Although he had survived the crash Aug. 18, he couldn’t help but feel as if the life he had worked so hard to build as a flight instructor in Dallas was stripped away from him.
The 26-year-old recalled the anger and disappointment he felt inside the rehab hospital room back in his hometown of Victoria. He underwent surgery for a broken back and broken bones in his legs, including his heel. He also suffered nerve damage. He grew accustomed to his new routine, and the hospital became his second home.
While his body healed its shattered bones, his dog, Cooper, a mini Australian shepherd, was allowed to visit every evening. Another daily visitor was his grandfather, Robert Rodriguez.
And after he was discharged, Rodriguez drove him to Post Acute Medical Rehabilitation Hospital of Victoria for outpatient therapy five days a week.
“He has been my right-hand man, my caretaker, my motivator, my personal comedian, my cameraman during physical therapy, my chauffeur and the best grandpa I could ever ask for,” he said Friday during a ceremony celebrating his induction into the Wall of Fame at PAM Rehab Hospital.
Soon a framed photo of Salazar smiling next to a plane will join four others on the wall, each patient with their own inspiring story of recovery.
At the lectern, before the cake was served, he said recovery would have been even harder without his strong support network.
His parents, Barbara and Frank Salazar Sr., said there was no doubt that their middle child would get through this. “He’s always been one for adventure,” she said. “Nothing holds him back.”
“Once he gets his mind on something, he does it,” added his older brother, Frank Salazar Jr.
Steven Salazar recently completed a Jingle Bell 5K Run sponsored by the hospital and afterward helped pack 150 care packages for military troops.
“He was always here working his tail off,” said Dion Ruiz, his physical therapist at Post Acute Medical. “He is the perfect patient because he really buys into what we tell him and he trusts us.”
Salazar still has physical therapy and is working to improve his gait.
Amid the crowd of more than 50 gathered in the hospital hallway was his friend Niko Ramirez, who was diagnosed with a traumatic brain injury and left unable to walk or talk after a 2013 motorcycle accident.

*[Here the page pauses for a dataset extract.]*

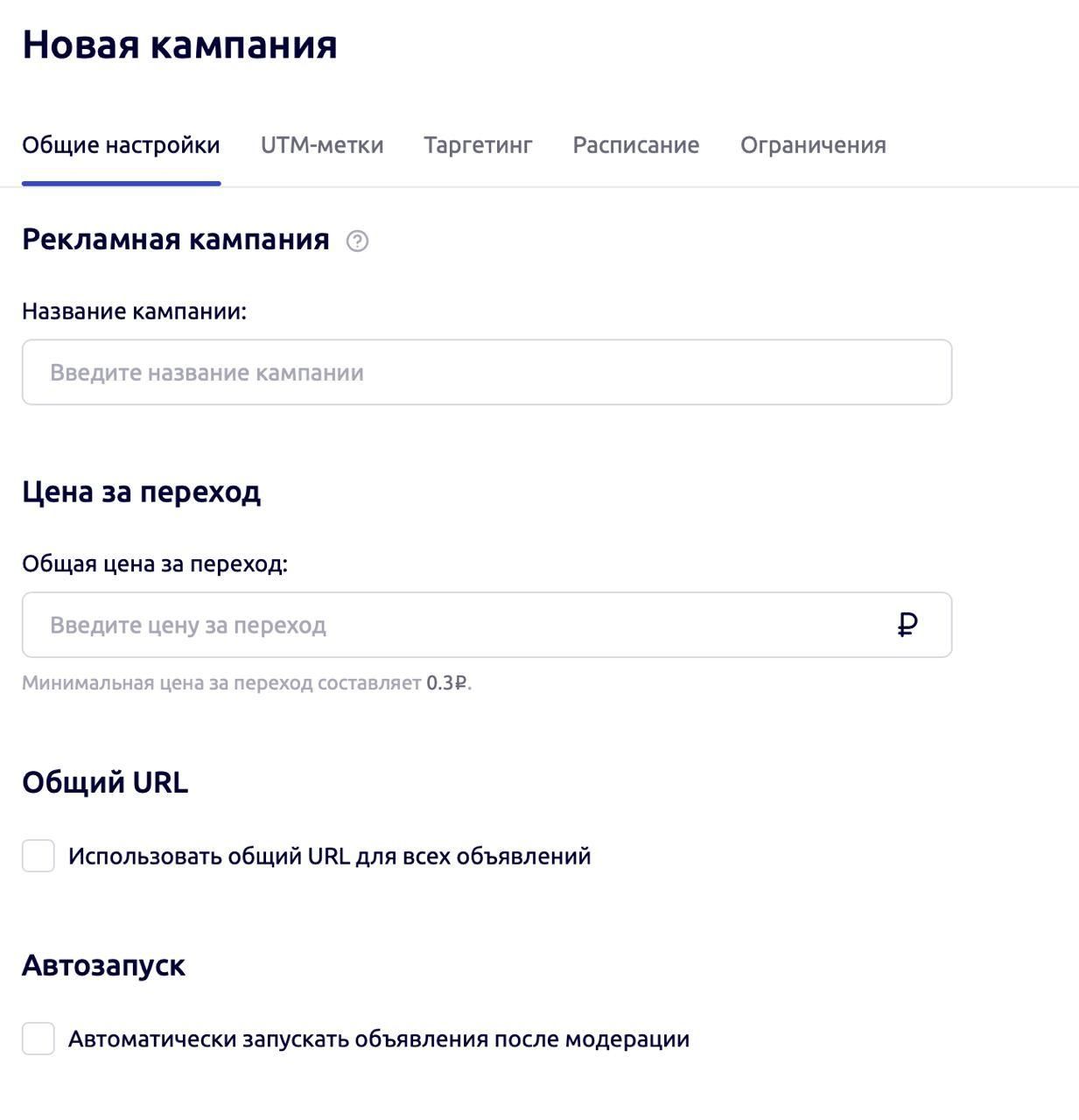
Task: Click the help icon beside Рекламная кампания
Action: tap(357, 241)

Doriann Kraatz, Ramirez’s mother, said Salazar was consistently caring for Niko immediately after his accident, even driving them to medical appointments.
She said it was in a doctor’s waiting room a few years later that she remembers encouraging her son’s friend to pursue his own career dreams.
She learned that Salazar wanted to be a pilot and was looking into classes in Waco. “I said, ‘Niko is fine. He is stable,’” she recalled.
Salazar said that going through the experience with Niko and his family taught him to never give up hope.
While his career plans may change, he said, he is trying to stay focused on being healthy and enjoying life every day: “I want to cherish the time I have with my friends and family and slow down a little.”
The online version of this story has been updated to correct the name of the award to Wall of Fame.